*TAREFA 1:*
Extraia do texto sobre a pulverização aérea no Ceará o trecho que vai de "O Grupo de Trabalho" até "com a Constituição.", inclusive.
*TAREFA 2:*
No texto sobre a pulverização aérea no Ceará, qual entidade é autora da ADI 6137/CE?
*TAREFA 3:*
Segundo o texto sobre a pulverização aérea no Ceará, por que a lei cearense não usurpa a competência privativa da União sobre navegação aérea? Responda em uma a três frases.

*TEXTO DE ESTUDO:*
>>

O Grupo de Trabalho Agroecologia do Ministério Público Federal (MPF) elaborou nota técnica em defesa da constitucionalidade da Lei estadual 16.820/2019, que veda a pulverização aérea de agrotóxicos no Ceará. A norma é alvo de Ação Direta de Inconstitucionalidade (ADI 6137/CE) no Supremo Tribunal Federal (STF). Autora da ação, a Confederação Nacional da Agricultura e Pecuária do Brasil (CNA) aponta vícios formal e material na lei estadual, mas a Câmara técnica do MPF afirma que a lei é válida e está de acordo com a Constituição.
Um dos argumentos da CNA é que norma cearense teria usurpado competência privativa da União ao legislar sobre navegação aérea e exercício de trabalho, ofício ou profissão. A nota técnica demonstra, no entanto, que a exclusividade federal prevista na Constituição se limita à exploração e normatização de temas diretamente relacionados ao transporte aéreo e à infraestrutura aeroportuária, o que não é o caso. “A aviação, no caso apontado, se apresenta como meio para a pulverização e não há, na Carta Magna, fundamentos para restringir a possibilidade de os estados conferirem maior proteção ao meio ambiente na regulação do tema em questão”, aponta o texto.
O MPF também esclarece que a lei cearense não estabelece condições para o exercício de qualquer profissão, apenas veda a prática de uma atividade específica do ramo de aviação agrícola. De acordo com a Constituição, “a lei que não versar especificamente sobre condições para o exercício de profissões, que não diga respeito às qualificações profissionais para aquele exercício, não se enquadra na hipótese de competência legislativa da União”, explica a nota.
Ainda em relação ao aspecto formal, o MPF afirma que a Lei 16.820/2019 trata fundamentalmente de matéria ambiental, cuja competência para legislar é tanto da União como dos estados. Ao contrário do que afirma a CNA, o foco da norma não é o emprego da aviação agrícola no país, mas a proteção do meio ambiente, da saúde e da vida, direitos fundamentais ameaçados pela pulverização aérea de agrotóxicos. Para o MPF, “a opção legislativa de proibir essa técnica de aplicação dos agrotóxicos no estado do Ceará, além de constitucionalmente válida, é politicamente desejável, devendo ser seguida pelos demais entes da Federação”.

<<

*Dados de localização por coordenadas de pixel:*
>>

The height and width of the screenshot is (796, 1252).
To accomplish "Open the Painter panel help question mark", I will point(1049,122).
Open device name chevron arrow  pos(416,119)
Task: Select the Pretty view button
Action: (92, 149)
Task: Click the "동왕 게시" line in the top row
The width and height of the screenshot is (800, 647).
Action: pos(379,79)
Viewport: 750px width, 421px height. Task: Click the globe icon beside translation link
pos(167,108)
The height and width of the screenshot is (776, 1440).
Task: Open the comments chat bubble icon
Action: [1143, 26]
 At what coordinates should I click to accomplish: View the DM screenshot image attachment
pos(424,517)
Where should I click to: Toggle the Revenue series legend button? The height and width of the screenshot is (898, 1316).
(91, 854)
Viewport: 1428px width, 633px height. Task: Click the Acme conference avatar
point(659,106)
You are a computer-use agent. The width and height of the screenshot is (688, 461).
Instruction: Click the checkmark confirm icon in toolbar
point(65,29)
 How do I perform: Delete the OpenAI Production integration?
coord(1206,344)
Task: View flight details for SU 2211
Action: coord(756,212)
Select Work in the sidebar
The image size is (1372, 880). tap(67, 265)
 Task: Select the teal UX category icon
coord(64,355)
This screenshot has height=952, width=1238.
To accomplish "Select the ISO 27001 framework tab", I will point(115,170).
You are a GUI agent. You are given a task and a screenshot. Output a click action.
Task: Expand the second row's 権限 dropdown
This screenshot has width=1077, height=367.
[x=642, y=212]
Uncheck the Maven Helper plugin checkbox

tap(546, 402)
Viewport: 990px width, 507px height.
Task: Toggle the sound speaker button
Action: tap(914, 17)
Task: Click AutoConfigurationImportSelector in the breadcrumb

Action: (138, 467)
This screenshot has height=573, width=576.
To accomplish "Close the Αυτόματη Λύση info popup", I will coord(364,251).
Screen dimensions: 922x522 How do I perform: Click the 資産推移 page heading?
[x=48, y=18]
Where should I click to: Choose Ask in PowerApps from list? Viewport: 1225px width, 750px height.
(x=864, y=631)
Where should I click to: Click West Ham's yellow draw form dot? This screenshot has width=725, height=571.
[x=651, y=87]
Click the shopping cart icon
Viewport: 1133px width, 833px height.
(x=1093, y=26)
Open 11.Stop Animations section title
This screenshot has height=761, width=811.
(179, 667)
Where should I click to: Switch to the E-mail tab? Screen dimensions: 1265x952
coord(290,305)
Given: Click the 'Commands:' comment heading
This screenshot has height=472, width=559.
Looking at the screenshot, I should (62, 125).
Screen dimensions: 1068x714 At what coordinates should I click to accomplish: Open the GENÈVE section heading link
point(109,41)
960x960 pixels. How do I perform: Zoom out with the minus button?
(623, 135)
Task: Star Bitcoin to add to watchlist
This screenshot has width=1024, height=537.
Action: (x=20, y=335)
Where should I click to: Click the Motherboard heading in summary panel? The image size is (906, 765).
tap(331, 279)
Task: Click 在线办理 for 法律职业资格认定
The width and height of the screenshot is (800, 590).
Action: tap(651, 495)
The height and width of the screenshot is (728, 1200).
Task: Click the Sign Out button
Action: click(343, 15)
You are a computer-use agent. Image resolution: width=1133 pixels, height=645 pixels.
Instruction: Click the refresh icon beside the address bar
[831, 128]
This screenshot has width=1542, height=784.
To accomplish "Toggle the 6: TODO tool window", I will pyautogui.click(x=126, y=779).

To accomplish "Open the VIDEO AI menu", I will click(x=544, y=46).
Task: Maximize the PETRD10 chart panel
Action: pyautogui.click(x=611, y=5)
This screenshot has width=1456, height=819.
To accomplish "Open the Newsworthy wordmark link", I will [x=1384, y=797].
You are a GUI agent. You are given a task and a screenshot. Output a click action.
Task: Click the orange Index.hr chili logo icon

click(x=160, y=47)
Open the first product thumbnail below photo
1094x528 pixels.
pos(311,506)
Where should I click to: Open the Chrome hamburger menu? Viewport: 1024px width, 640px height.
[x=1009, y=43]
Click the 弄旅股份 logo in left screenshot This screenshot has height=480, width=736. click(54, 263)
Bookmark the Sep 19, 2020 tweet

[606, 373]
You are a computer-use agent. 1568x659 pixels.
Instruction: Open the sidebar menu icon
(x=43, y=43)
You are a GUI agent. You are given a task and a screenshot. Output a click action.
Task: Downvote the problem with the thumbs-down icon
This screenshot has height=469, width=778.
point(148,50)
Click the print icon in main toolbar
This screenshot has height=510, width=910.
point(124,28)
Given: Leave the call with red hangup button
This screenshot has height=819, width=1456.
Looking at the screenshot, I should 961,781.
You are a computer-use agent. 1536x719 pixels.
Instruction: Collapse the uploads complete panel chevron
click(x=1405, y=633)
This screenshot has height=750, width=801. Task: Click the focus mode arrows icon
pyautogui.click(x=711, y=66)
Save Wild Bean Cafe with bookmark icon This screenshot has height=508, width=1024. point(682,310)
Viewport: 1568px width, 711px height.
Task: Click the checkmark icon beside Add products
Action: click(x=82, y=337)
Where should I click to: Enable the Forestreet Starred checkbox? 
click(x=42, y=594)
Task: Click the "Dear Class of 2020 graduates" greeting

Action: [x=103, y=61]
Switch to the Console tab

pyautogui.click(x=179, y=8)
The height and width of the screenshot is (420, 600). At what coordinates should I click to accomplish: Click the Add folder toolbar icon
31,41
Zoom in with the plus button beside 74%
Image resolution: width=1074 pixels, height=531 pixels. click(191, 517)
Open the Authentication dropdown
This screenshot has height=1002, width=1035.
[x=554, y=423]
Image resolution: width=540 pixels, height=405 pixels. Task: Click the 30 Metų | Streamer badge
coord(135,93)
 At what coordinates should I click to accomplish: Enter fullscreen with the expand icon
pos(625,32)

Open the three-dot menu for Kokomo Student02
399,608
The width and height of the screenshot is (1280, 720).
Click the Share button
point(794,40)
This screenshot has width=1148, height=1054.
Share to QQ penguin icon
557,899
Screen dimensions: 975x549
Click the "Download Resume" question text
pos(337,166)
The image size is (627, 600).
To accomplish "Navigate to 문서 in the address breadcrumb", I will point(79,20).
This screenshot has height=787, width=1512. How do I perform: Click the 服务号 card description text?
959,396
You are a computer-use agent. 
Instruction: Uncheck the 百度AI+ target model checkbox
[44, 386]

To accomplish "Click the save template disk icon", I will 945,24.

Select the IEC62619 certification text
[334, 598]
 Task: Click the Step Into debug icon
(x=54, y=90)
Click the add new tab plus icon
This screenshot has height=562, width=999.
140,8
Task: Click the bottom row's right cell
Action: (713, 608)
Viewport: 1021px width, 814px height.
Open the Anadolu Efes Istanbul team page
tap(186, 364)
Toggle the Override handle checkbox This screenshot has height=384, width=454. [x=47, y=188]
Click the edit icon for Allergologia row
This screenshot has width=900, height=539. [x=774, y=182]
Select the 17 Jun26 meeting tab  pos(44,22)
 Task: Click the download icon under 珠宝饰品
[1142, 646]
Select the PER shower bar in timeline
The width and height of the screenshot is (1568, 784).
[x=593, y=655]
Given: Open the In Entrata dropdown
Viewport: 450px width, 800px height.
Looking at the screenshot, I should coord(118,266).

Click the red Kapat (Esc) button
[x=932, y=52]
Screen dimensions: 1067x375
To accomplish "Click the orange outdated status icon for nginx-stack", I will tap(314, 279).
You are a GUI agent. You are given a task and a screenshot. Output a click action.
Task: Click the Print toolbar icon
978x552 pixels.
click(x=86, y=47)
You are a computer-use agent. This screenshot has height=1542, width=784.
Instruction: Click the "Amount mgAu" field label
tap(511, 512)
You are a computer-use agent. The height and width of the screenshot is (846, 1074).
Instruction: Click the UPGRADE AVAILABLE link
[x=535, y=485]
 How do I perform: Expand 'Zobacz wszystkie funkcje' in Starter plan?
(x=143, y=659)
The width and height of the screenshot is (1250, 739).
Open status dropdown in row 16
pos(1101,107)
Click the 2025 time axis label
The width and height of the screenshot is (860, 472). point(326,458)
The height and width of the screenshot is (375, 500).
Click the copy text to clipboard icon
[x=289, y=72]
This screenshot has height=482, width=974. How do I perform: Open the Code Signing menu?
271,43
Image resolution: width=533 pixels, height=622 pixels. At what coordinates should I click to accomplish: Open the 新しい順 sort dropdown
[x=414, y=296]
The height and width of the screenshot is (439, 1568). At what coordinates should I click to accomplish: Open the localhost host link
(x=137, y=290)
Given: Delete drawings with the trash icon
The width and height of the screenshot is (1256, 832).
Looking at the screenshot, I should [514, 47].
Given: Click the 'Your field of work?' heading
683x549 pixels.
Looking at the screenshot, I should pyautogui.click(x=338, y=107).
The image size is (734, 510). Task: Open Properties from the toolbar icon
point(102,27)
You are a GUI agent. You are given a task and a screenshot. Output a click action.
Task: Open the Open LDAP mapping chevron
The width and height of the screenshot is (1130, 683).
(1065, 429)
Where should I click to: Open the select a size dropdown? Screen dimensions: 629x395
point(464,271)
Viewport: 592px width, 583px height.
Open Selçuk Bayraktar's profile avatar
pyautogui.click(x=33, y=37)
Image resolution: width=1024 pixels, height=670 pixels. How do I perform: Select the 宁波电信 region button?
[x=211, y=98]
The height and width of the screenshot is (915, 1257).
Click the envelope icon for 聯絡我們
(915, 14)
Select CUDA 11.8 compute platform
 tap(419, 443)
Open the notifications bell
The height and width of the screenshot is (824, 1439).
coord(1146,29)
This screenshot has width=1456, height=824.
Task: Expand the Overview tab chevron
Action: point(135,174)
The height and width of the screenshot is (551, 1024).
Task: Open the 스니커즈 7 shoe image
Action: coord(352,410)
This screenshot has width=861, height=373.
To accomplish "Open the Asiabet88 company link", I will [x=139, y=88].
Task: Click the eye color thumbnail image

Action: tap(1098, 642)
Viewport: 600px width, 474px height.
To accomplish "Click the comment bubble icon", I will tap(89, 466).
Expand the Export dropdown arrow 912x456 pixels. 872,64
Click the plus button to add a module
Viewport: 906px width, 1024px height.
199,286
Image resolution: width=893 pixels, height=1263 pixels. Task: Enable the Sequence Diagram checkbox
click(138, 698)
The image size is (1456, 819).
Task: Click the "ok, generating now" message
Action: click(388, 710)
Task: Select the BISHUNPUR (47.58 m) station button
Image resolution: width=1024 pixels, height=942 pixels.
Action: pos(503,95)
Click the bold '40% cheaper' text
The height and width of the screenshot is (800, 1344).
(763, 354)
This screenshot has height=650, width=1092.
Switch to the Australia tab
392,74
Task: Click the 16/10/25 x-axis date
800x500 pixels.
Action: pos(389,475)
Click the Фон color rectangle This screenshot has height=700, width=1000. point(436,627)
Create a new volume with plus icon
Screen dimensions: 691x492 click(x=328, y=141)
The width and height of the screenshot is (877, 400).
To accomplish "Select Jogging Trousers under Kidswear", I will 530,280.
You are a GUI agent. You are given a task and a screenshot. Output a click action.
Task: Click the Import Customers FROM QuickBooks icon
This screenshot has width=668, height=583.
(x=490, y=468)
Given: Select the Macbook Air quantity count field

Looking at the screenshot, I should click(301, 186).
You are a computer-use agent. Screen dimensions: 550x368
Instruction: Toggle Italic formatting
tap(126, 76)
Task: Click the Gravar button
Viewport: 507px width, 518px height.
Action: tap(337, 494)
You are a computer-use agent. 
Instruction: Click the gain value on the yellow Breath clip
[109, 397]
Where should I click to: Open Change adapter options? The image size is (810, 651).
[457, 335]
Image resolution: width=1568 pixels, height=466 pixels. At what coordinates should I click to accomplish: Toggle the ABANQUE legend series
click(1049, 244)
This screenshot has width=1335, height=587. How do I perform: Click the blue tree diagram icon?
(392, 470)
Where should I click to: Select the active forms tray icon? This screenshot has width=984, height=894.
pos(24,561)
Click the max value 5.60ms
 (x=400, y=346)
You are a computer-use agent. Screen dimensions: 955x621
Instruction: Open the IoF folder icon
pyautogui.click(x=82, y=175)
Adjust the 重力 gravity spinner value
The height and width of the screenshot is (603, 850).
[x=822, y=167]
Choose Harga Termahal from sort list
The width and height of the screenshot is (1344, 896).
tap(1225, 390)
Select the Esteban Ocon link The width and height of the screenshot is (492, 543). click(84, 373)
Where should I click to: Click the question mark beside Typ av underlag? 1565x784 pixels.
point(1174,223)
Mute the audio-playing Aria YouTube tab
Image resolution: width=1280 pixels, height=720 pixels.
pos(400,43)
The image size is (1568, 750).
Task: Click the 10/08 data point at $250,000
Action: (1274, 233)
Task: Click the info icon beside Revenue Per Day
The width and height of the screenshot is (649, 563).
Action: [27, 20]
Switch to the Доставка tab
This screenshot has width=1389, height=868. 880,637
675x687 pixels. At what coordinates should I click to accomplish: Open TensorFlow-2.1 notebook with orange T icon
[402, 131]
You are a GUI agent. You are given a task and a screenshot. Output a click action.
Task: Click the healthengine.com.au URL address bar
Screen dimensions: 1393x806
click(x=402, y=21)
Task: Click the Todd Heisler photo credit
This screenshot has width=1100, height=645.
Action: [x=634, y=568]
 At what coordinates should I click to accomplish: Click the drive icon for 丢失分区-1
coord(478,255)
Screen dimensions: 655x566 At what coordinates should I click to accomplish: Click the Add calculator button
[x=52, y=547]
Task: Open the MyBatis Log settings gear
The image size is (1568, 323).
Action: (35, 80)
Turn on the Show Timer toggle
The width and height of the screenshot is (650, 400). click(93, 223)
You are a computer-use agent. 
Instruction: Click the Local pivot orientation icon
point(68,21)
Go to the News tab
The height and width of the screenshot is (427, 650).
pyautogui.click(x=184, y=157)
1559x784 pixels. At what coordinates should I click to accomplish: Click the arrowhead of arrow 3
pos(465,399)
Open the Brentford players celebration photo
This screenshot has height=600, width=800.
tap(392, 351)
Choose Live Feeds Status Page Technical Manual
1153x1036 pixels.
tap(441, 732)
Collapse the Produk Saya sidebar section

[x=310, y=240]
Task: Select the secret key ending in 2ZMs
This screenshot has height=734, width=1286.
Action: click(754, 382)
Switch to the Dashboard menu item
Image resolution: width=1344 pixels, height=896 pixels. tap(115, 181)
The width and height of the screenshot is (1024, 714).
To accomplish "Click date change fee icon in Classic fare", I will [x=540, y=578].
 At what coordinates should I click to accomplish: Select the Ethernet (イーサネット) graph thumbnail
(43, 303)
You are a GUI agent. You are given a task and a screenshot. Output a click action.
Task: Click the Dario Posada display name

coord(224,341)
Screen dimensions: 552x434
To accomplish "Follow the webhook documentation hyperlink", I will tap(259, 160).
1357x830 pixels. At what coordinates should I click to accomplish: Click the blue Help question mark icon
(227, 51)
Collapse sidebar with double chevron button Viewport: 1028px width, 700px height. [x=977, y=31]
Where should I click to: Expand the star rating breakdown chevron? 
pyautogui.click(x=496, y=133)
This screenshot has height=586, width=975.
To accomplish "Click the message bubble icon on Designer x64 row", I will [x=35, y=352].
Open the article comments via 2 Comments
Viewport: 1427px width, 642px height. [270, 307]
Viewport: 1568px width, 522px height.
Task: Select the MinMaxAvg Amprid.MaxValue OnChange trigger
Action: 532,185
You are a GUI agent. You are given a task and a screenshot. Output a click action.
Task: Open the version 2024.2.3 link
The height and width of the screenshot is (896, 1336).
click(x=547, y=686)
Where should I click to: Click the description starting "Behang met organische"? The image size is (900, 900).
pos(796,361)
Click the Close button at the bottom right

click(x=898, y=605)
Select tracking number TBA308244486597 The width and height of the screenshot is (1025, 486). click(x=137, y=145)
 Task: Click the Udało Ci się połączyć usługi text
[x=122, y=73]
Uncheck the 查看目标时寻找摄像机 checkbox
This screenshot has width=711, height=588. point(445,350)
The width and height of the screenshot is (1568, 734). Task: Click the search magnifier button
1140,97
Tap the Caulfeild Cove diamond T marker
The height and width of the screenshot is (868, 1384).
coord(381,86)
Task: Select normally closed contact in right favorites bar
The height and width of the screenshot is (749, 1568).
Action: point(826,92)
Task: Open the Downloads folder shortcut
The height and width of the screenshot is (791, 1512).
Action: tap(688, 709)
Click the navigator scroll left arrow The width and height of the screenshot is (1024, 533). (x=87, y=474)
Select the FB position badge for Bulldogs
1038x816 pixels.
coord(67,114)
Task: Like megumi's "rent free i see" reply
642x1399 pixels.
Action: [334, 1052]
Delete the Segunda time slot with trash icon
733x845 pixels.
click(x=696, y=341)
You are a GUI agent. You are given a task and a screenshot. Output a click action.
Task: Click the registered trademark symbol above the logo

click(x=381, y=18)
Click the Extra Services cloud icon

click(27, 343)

<<

*SUA RESPOSTA 1:*
O Grupo de Trabalho Agroecologia do Ministério Público Federal (MPF) elaborou nota técnica em defesa da constitucionalidade da Lei estadual 16.820/2019, que veda a pulverização aérea de agrotóxicos no Ceará. A norma é alvo de Ação Direta de Inconstitucionalidade (ADI 6137/CE) no Supremo Tribunal Federal (STF). Autora da ação, a Confederação Nacional da Agricultura e Pecuária do Brasil (CNA) aponta vícios formal e material na lei estadual, mas a Câmara técnica do MPF afirma que a lei é válida e está de acordo com a Constituição.

*SUA RESPOSTA 2:*
A Confederação Nacional da Agricultura e Pecuária do Brasil (CNA).

*SUA RESPOSTA 3:*
A exclusividade federal prevista na Constituição se limita à exploração e à normatização de temas diretamente relacionados ao transporte aéreo e à infraestrutura aeroportuária. No caso da lei cearense, a aviação é apenas o meio para a pulverização, e a Constituição não impede que os estados confiram maior proteção ao meio ambiente nesse tema.